Changes are:
- SPMC (small or scalar PMC) with half the size of a PMC, no promotion
or whatever to a PMC, disabled with one define in pmc.c
- pool flags with aligned pools, disabled in pobj.h
- key.c and list.c flags cleanup
- mark constant PMCs in DOD[1], hash undef PMC changes
- minor cleanups
The first two are pretty much encapsulated and disabled by default. They
can be easily removed at any time. SPMCs could get really functional
after vtable var/value changes.
[1] we currently have constant KEYs and a global undef object in
perlhash, that live in the normal PMC pool and thus where skipped during
free_unused_pobjects().
During playing with pool flags, I did remove checking for constant
items, so I introduced marking them during trace_active_PMCs. The final
solution should be, to create a constant PMC header pool and a new init
function "pmc_new_constant_noinit()".
leo
My personal opinion, worth the paper it's printed on: all of those
sound very good except for the first, which makes me nervous. It adds
a lot of complexity if those PMCs ever need to be promoted, and I'm
not clear on the advantages. The space advantage is obvious, but I
would guess not all that large. I don't understand the cache advantage
-- is it perhaps doubling the usable size of the cache because the
larger PMCs are all aligned similarly, and so half the cache is never
used? If so, would staggering the alignment of the PMCs be enough to
get the same gain (possibly with reordering the fields)? For example,
make every other PMC allocated fall on a different alignment. I
haven't been paying much attention recently, so I'm probably just
being naive and dumb, but my intuition is concerned about adding this
complexity when we're not totally confident of what's going on. Have
you tried running cachegrind or something similar on the two versions?

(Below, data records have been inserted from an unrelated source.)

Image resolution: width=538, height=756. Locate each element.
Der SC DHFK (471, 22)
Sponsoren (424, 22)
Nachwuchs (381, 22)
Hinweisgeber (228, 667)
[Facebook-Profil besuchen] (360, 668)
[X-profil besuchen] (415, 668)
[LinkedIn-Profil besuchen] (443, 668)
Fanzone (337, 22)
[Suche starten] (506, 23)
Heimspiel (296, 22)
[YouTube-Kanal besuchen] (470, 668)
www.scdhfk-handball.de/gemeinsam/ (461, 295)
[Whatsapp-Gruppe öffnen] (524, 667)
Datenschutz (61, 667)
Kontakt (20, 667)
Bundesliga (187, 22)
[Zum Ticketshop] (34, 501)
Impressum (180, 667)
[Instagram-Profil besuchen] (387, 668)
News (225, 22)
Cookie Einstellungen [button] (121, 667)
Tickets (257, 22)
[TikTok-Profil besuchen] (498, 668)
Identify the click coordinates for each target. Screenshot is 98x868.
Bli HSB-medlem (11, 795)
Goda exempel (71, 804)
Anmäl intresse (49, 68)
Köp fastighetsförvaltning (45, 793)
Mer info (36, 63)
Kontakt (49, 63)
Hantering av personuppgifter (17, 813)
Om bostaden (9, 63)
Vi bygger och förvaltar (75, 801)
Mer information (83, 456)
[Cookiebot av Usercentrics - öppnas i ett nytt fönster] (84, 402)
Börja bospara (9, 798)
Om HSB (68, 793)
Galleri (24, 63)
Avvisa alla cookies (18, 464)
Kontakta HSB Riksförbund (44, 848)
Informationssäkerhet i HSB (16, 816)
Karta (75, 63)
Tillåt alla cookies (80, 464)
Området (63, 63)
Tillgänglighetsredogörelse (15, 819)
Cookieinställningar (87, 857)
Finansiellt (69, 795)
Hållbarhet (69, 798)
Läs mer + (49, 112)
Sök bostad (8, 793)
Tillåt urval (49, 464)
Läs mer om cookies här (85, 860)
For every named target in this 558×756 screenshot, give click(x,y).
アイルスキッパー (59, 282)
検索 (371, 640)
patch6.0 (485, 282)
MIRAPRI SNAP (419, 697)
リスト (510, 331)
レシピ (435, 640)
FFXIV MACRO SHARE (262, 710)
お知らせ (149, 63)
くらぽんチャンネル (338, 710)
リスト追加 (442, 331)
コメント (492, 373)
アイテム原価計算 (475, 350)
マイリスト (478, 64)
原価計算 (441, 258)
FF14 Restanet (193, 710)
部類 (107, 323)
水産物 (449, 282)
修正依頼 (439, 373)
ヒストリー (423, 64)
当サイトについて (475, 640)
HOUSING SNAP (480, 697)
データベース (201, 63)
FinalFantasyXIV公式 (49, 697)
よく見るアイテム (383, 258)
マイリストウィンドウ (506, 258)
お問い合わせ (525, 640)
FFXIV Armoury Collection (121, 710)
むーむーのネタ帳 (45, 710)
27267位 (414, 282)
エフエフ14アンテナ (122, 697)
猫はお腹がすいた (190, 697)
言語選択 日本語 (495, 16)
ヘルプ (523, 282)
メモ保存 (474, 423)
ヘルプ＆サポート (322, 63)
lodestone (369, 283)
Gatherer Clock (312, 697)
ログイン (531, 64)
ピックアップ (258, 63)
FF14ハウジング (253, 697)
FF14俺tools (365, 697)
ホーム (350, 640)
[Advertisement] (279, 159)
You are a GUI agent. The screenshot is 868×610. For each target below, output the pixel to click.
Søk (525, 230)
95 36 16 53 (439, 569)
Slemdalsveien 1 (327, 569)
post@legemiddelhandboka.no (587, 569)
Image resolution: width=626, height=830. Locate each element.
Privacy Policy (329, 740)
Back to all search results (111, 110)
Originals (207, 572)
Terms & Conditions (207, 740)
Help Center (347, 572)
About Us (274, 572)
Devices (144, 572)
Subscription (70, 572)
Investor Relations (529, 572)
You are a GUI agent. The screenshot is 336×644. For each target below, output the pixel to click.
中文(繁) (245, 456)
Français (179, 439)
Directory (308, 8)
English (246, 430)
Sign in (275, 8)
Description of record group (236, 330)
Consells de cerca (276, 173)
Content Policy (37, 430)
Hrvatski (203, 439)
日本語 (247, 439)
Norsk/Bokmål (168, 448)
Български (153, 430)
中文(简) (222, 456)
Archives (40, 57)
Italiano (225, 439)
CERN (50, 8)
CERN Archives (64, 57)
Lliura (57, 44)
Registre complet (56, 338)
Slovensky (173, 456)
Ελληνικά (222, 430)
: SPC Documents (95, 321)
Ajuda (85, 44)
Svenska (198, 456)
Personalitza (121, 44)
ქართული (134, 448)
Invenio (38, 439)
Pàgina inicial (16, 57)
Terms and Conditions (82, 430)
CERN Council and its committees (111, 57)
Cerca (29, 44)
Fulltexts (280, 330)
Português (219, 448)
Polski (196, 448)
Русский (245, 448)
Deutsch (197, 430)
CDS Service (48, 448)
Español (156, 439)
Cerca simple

> On Jan-09, Leopold Toetsch wrote:
>
>>So the question is, should I checked it in / partially / forget it.
>>
>>Changes are:
>>- SPMC (small or scalar PMC) with half the size of a PMC, no promotion
>>or whatever to a PMC, disabled with one define in pmc.c
>>- pool flags with aligned pools, disabled in pobj.h
>>- key.c and list.c flags cleanup
>>- mark constant PMCs in DOD[1], hash undef PMC changes
>>- minor cleanups
> My personal opinion, worth the paper it's printed on: all of those
> sound very good except for the first, which makes me nervous.
key, list and some cleanup is in.
> ... It adds
> a lot of complexity if those PMCs ever need to be promoted, and I'm
> not clear on the advantages. The space advantage is obvious, but I
> would guess not all that large.
Space advantage is 50% which goes almost directly with same speed advantage.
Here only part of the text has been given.